11 QUESTIONS – Crow

Alejandro Javaloyas asks 11 questions to an abstract artist about their work and inspiration.

Introducing

CROW

Artist: Crow - Birthplace: North Carolina, United States - Living in: Orlando, Florida, United States

CROW

1. How do you describe your own practice?

I
create digital abstract art by misusing basic office equipment. I am colorblind, and my work explores my fascination with visual effects, feelings, and emotions that can be conveyed through specific colors and color combinations.


2. Which question is central to your work?

 

Questions that can’t be answered. Questions of time, mortality, endurance, and longevity run rampant throughout my work.


3. What do you listen to when creating?

 

Quite often I become so absorbed in the beginnings of my process that I spend most of my time working in silence. If I need to set the mood, I’ll put on Neil Young’s 1975 masterpiece, Tonight’s the Night.

CROW

4. What is your main source of inspiration?

Nature. The iridescence of a crow, the dim illumination of a forest under the full moon, humans pasting 200 fliers in a spot and someone spray-painting over them, urban decay, a mockingbird singing, the food chain, hand painted signs destroyed by humid climates…those types of things.

5. Who are your biggest artistic influences?

 

Neil Young, Bob Dylan, Sam Gilliam, Colin Frangicetto, Helen Frankenthler, Ralph Steadman, Paul Kneale, Robert Rauschenberg, John Audubon, Agnes Martin.

6. If you could collaborate with any living artist, who would it be and why?

 

I would collaborate with Ralph Steadman. Back in the early 2000s I was studying studio art and reading a lot of Hunter S. Thompson. Those books led to my discovery of Steadman and I began to experiment and incorporate his energetic, violent, grotesque style into some of my work. That was a formative period for me and even twenty years later, those elements are present in my work at times. I have absorbed some of them, and now they’re part of my arsenal. In addition to all of that, his use of color is an element of his work that is off-the-charts brilliant.

7. What was your first experience with art?

 

I remember illustrating and writing simple books during my first year of school. One book had the title “The Weather is Back Again.” It contained drawings of weather events and captions like “Lightning is harmful weather. The tornado is harmful too. Sleet is slick sometimes.” I always loved the title of the book and still like to wonder where did the weather go, and how was it when it came back?

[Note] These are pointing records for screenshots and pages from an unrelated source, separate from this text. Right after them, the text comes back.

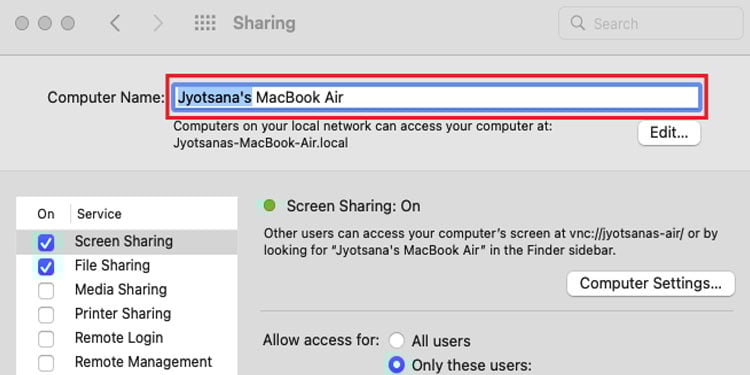Uncheck the Screen Sharing checkbox
750x375 pixels.
[46, 243]
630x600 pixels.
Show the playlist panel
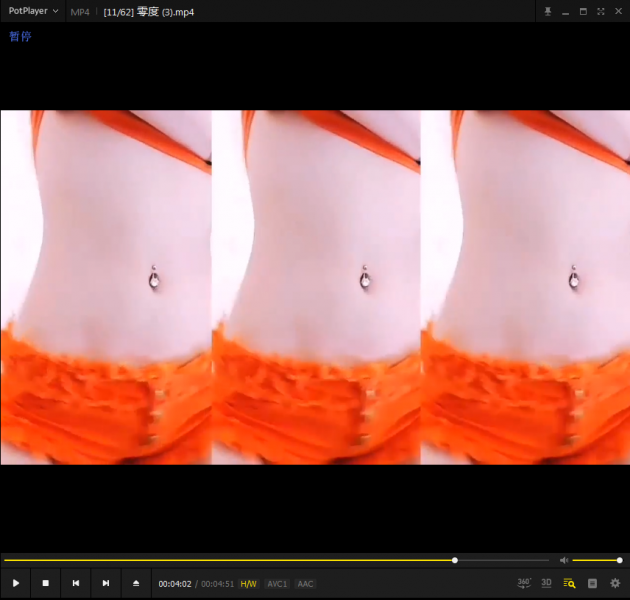(592, 583)
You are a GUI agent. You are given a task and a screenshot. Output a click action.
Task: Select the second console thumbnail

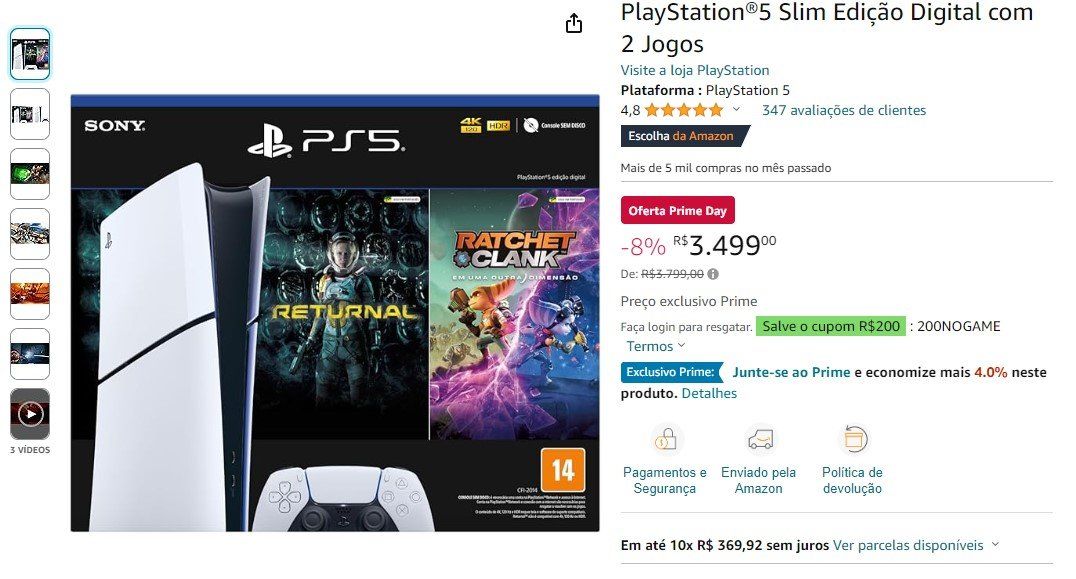pos(30,114)
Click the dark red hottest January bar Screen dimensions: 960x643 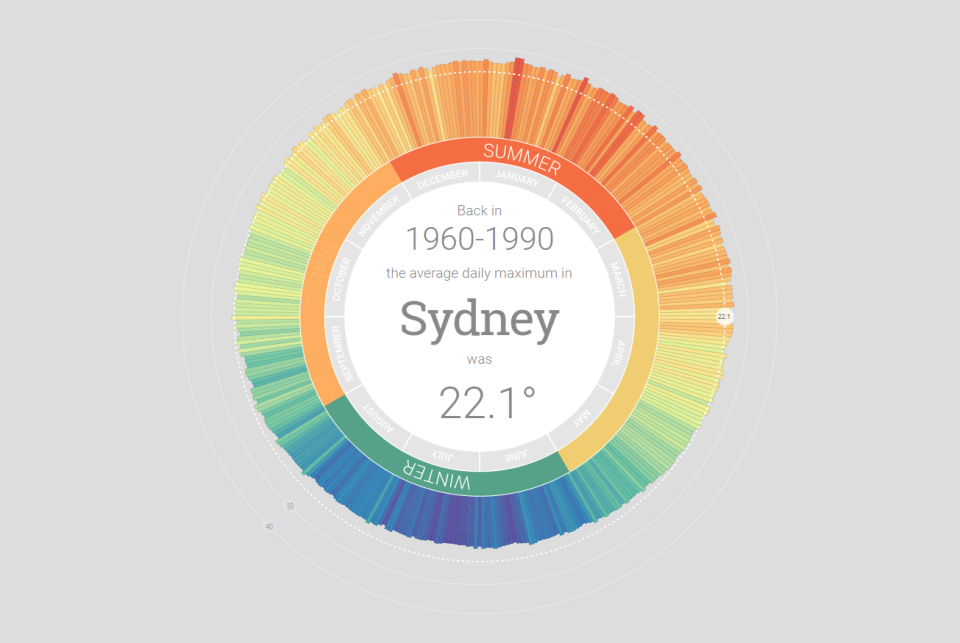pos(514,98)
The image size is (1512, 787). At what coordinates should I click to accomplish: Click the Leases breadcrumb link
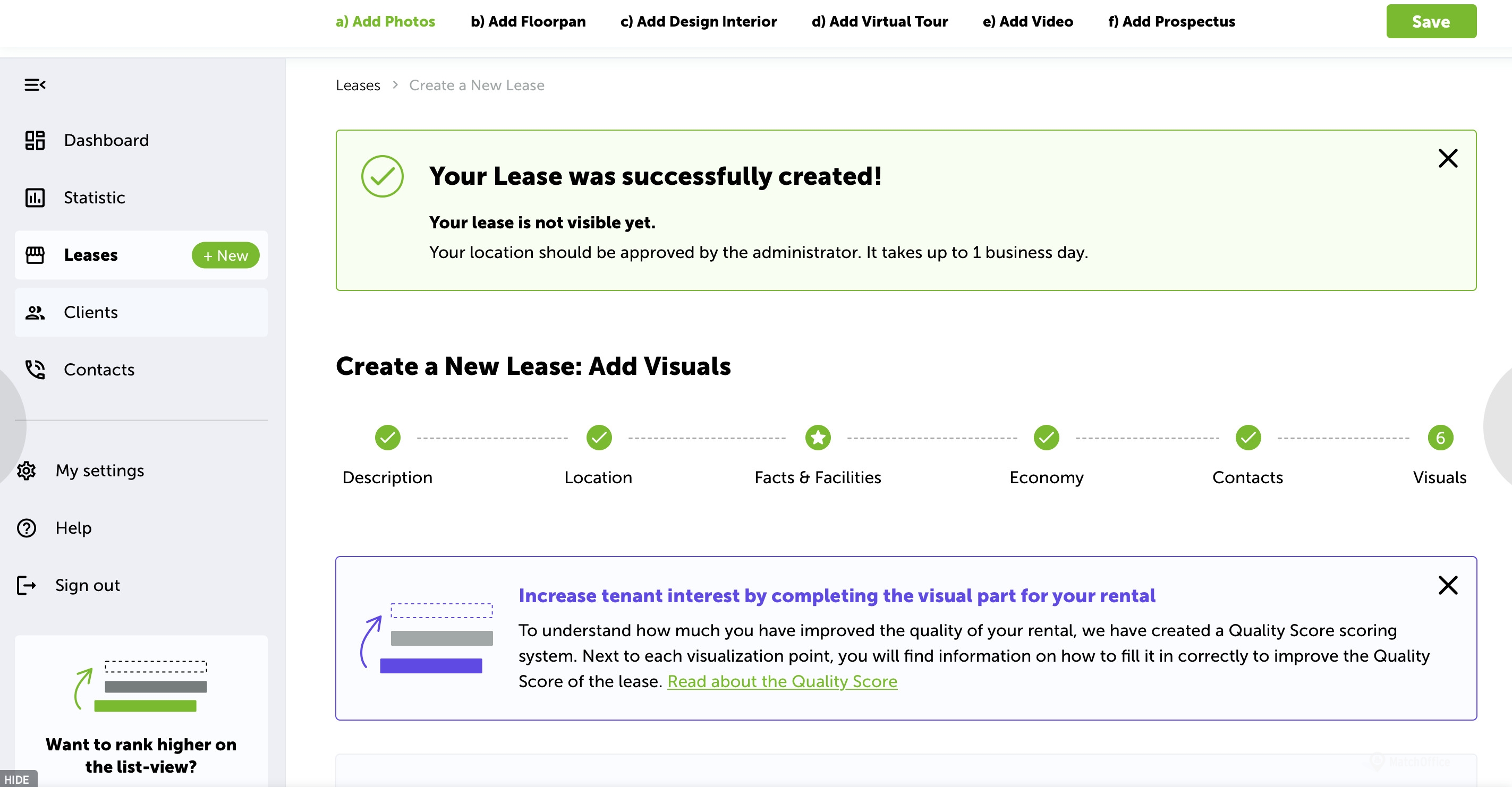click(358, 85)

8. What do you consider your greatest artistic achievement?

 

I created art in a private manner for nearly two decades, without the desire to sell or do anything with it beyond personal satisfaction and exploration. So, the recent attention that I have received surrounding my work has been unexpected and incredible. So far, my greatest artistic achievement is having a piece included in the 2022 SuperRare x 0xSociety Digital Abstraction exhibition in Montreal. I visited the event in person and felt great satisfaction seeing my work displayed alongside artists that I admire like Omentejovem, Space Case, and Jack Kaido. Lisanne Haack should’ve been in that exhibition, but that’s another discussion for another time. The exhibition was also unforgettable because my mother joined my wife and I in Montreal, and it was her first international trip.

 

9. What work or artist has most recently surprised you?

 

Mariah Vestica’s Recurring Bambi recently sent me on an emotional journey. On the surface, it appears to be a playful work, but underneath it deals with the raw spectrum of emotions that were experienced during the 1994 NATO bombings in Serbia.

10. What is the best piece of advice you have ever received about your art career?

 

The best advice I’ve received is indirectly related to my art career, but it applies. Many years ago, I asked the legendary bluegrass musician Earl Scruggs if he had any advice for a beginning banjo player, and he said, “keep playing.”

 

11. What are some of your upcoming projects or plans ahead?

 

In general, I am always thinking about pushing myself creatively and expanding my horizons. The slower market conditions have led me on a path of serious self-reflection where I realized that it’s important to continue following my intuition, make what I want, work with who I want, and fuck all the noise. Everyone needs to know that the work I’m making isn’t meant for the present, but for the future.